Today’s scientific instruments are fairly large, so students in the lab are trying to build them to be pocket-size, said Marc Porter, professor of chemistry and director of the Combinatorial Discovery Initiative. It takes experts from a variety of departments, including agriculture, life sciences, chemistry and physics, to miniaturize instruments.
The W.M. Keck Laboratory for the Fabrication of Microminiaturized Analytical Instrumentation opened last year and is located in Gilman Hall.
The William M. Keck Foundation provided a $1.2 million grant used to build the lab, which was given after Porter wrote a proposal for the lab to the foundation.
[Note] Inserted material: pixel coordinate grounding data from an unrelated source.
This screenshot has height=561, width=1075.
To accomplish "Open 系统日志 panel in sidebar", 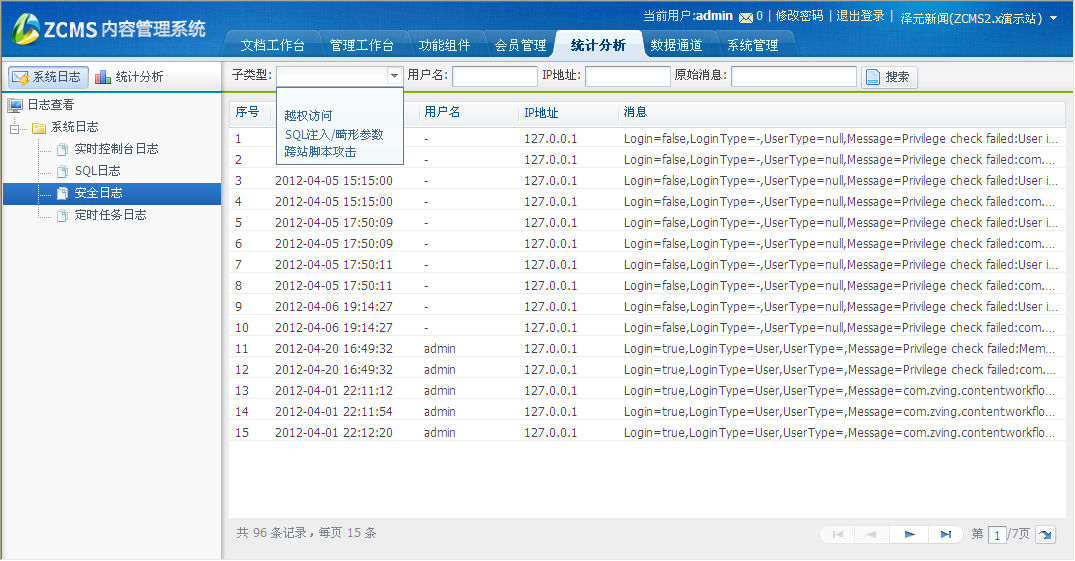I will click(48, 77).
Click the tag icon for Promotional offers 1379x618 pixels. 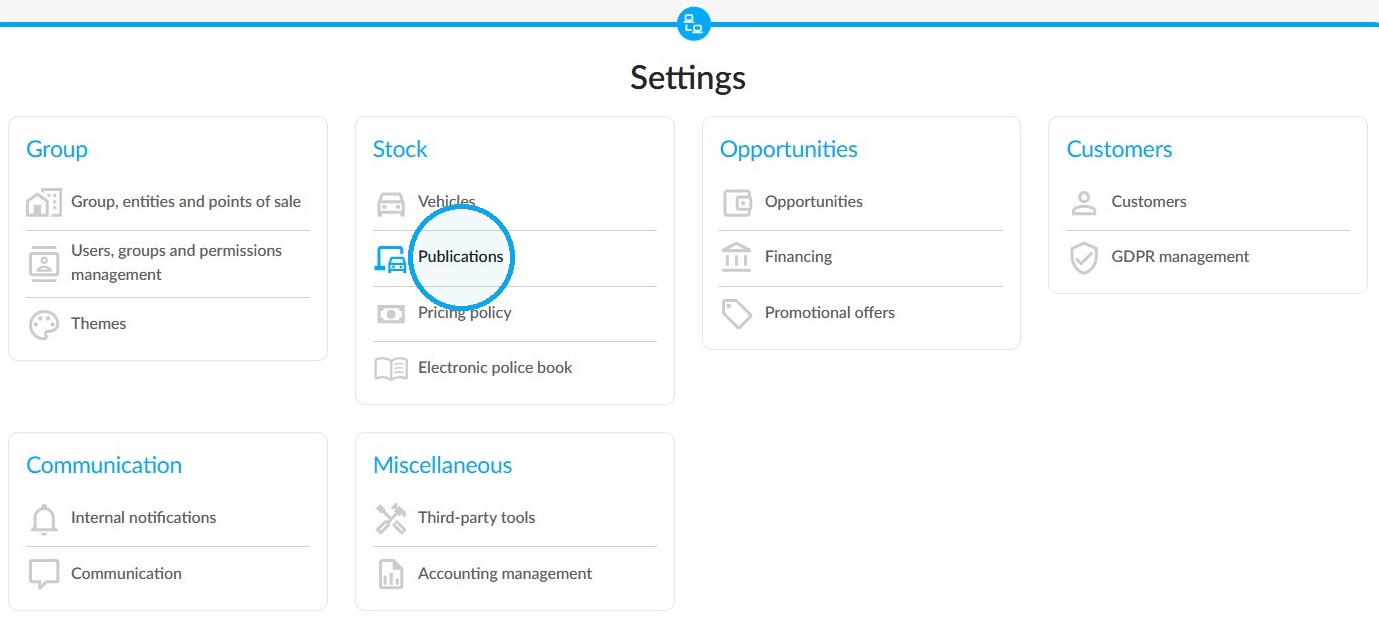click(737, 313)
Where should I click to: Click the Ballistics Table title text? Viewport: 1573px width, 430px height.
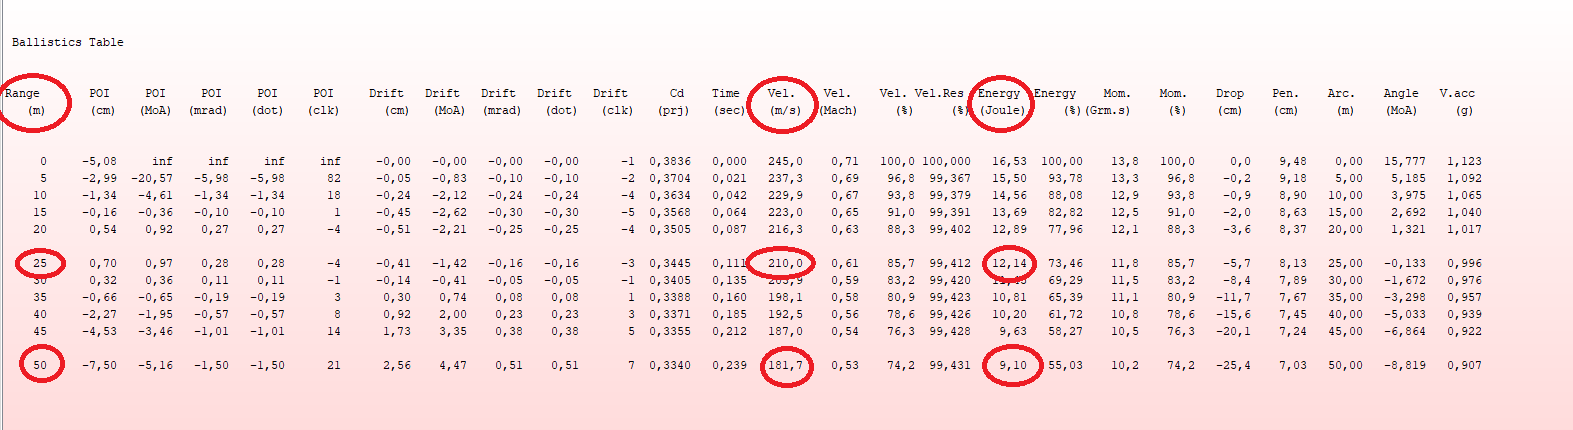pos(67,42)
The lab is a clean-room facility and is kept free of contaminants by a special ventilation system that changes the air eight to nine times a minute. Students and faculty who work in the lab must wear a special suit at all times.
The basis behind the several different projects being worked on by students in the lab are diagnostics, detection and monitoring, Porter said.
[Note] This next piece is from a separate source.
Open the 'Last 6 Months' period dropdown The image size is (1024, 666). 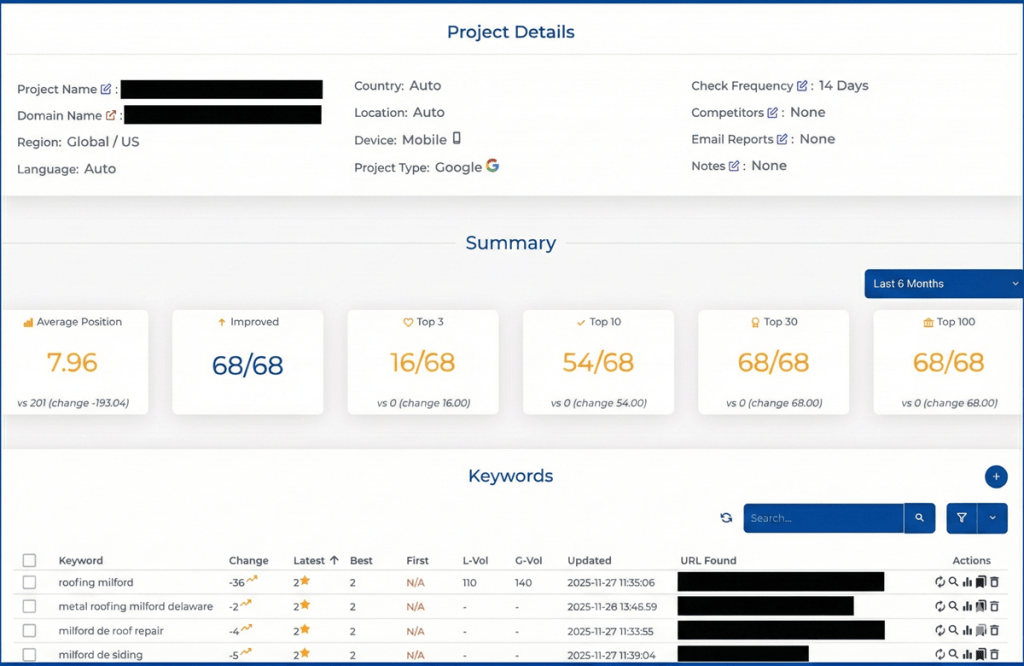click(x=943, y=284)
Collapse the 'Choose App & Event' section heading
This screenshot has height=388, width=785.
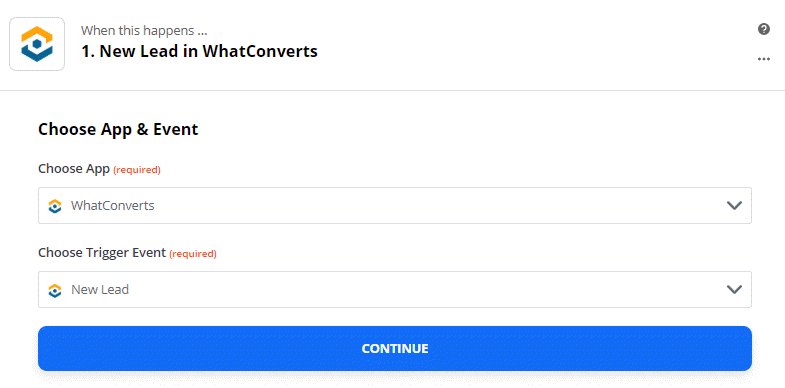pos(118,129)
Nikola Pekas, graduate student in chemistry, uses the lab for research on projects.
Miniature instruments can be about the size of a palmtop computer and are cost-effective to produce in mass quantities, Pekas said.
They would also be likely to reduce the cost of patients’ care, as well as the cost of other applications such as environmental pollution monitoring.
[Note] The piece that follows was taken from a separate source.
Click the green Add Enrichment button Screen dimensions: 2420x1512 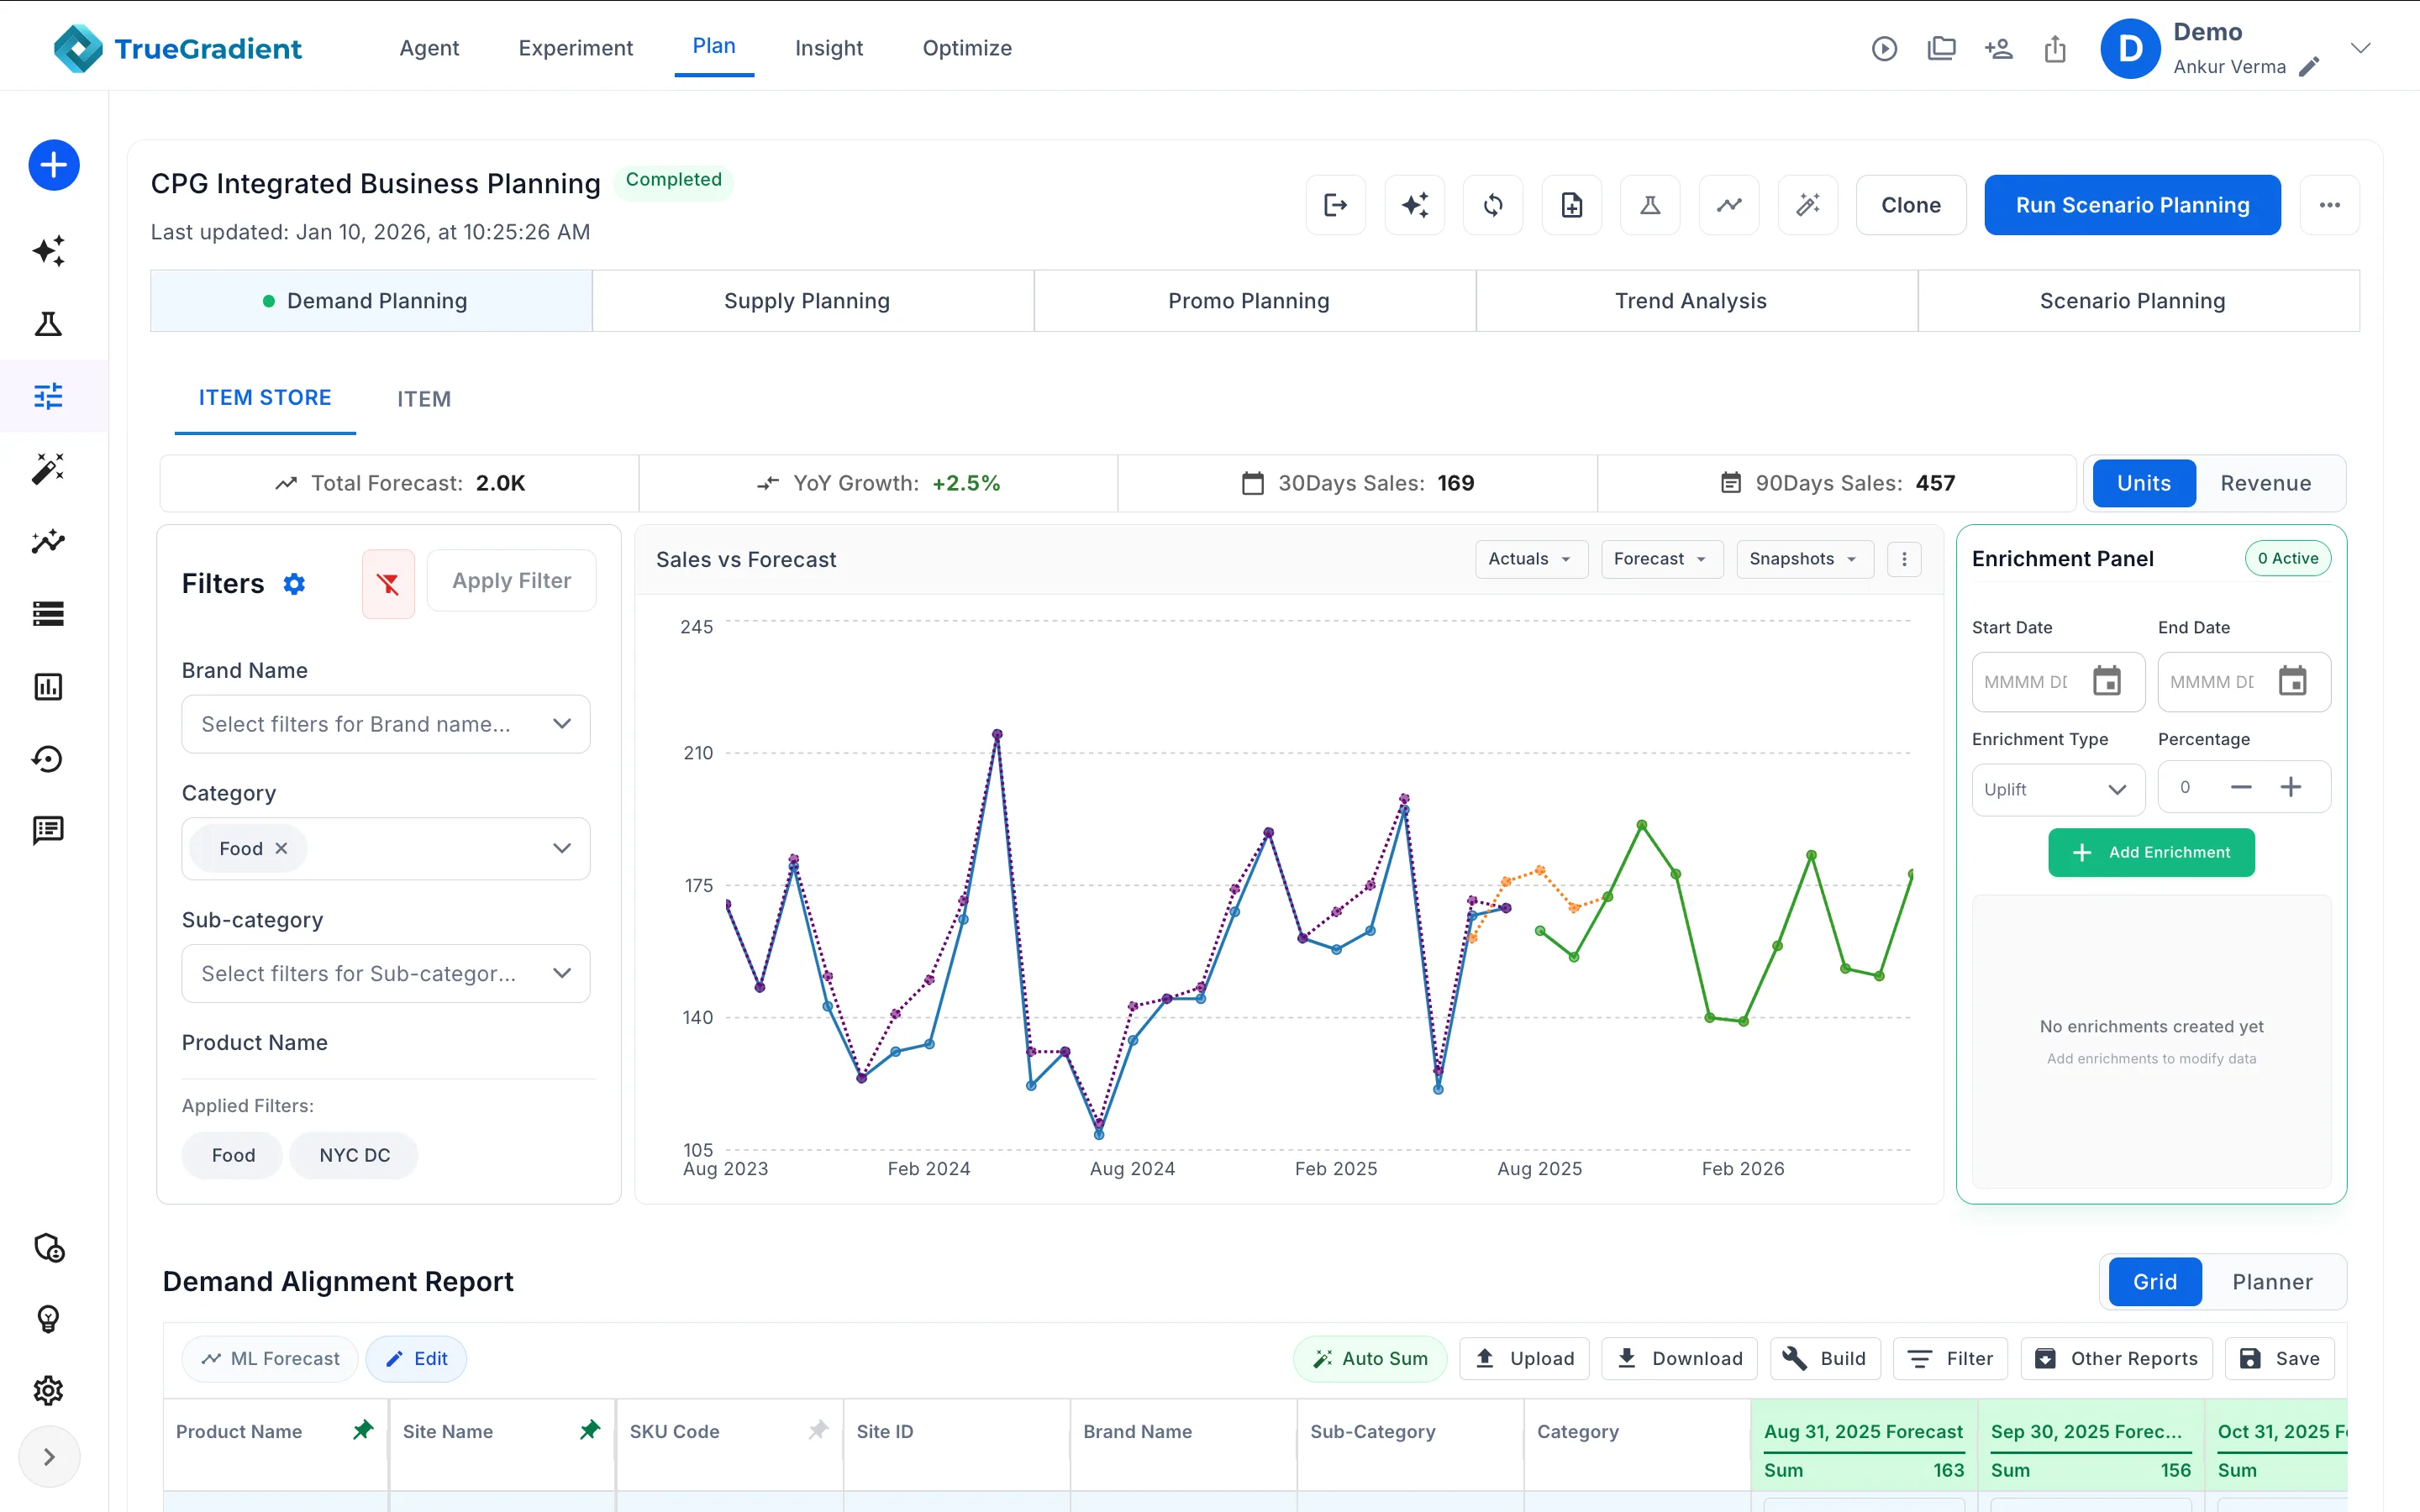point(2151,852)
“We are developing microminiaturized sensors for mostly biochemical applications, and instruments for point-of-care biomedical diagnostics,” Pekas said.
Biochemical applications include testing a sample such as water, urine, blood or even food for species such as bacteria, hormones or toxins, Pekas said. The testing is done with microfluidic chips about the size of a thumbnail that he and other students make in the lab.
The chip is then plugged into a computer and a sensor response is read.
For example, a technology to monitor prostate cancer markers in patients is being developed in the lab by Pekas and others, Pekas said. Only about a drop of blood would be needed to apply to the sensor chips.
Other projects include developing miniaturized instrumentation for the rapid detection of food borne passages such as E. coli and monitoring biological and chemical warfare agents, hopefully leading to a drastic reduction of such agents, Pekas said.
Dan Gazda, graduate student in chemistry, is working with NASA to miniaturize the instruments that help detect molecular iodine and silver ion levels in space shuttles’ water supplies.
Resupply missions to the International Space Station are limited now due to the Columbia incident, Gazda said. The ship’s water supply is therefore stored for a long period of time and recycled by condensers in the heating and cycling systems.
“[We perform] color metric tests to determine whether there is enough iodine in the water to prohibit bacterial growth,” Gazda said.
Porter said the new techniques and capabilities he and students are trying to develop and training a new generation of scientists are exciting aspects of the lab.
“We’re training students so they can go out and do these things in their jobs,” Porter said. “They’ll have these important skill sets to give them an edge in their careers.”
However, there may be some drawbacks to the breakthrough lab, Pekas said. He enjoys his research but has one issue with working in the clean room.
“It’s exciting at the beginning because it looks really exotic, but wearing the special attire for hours and hours is actually not that much fun after all,” Pekas said.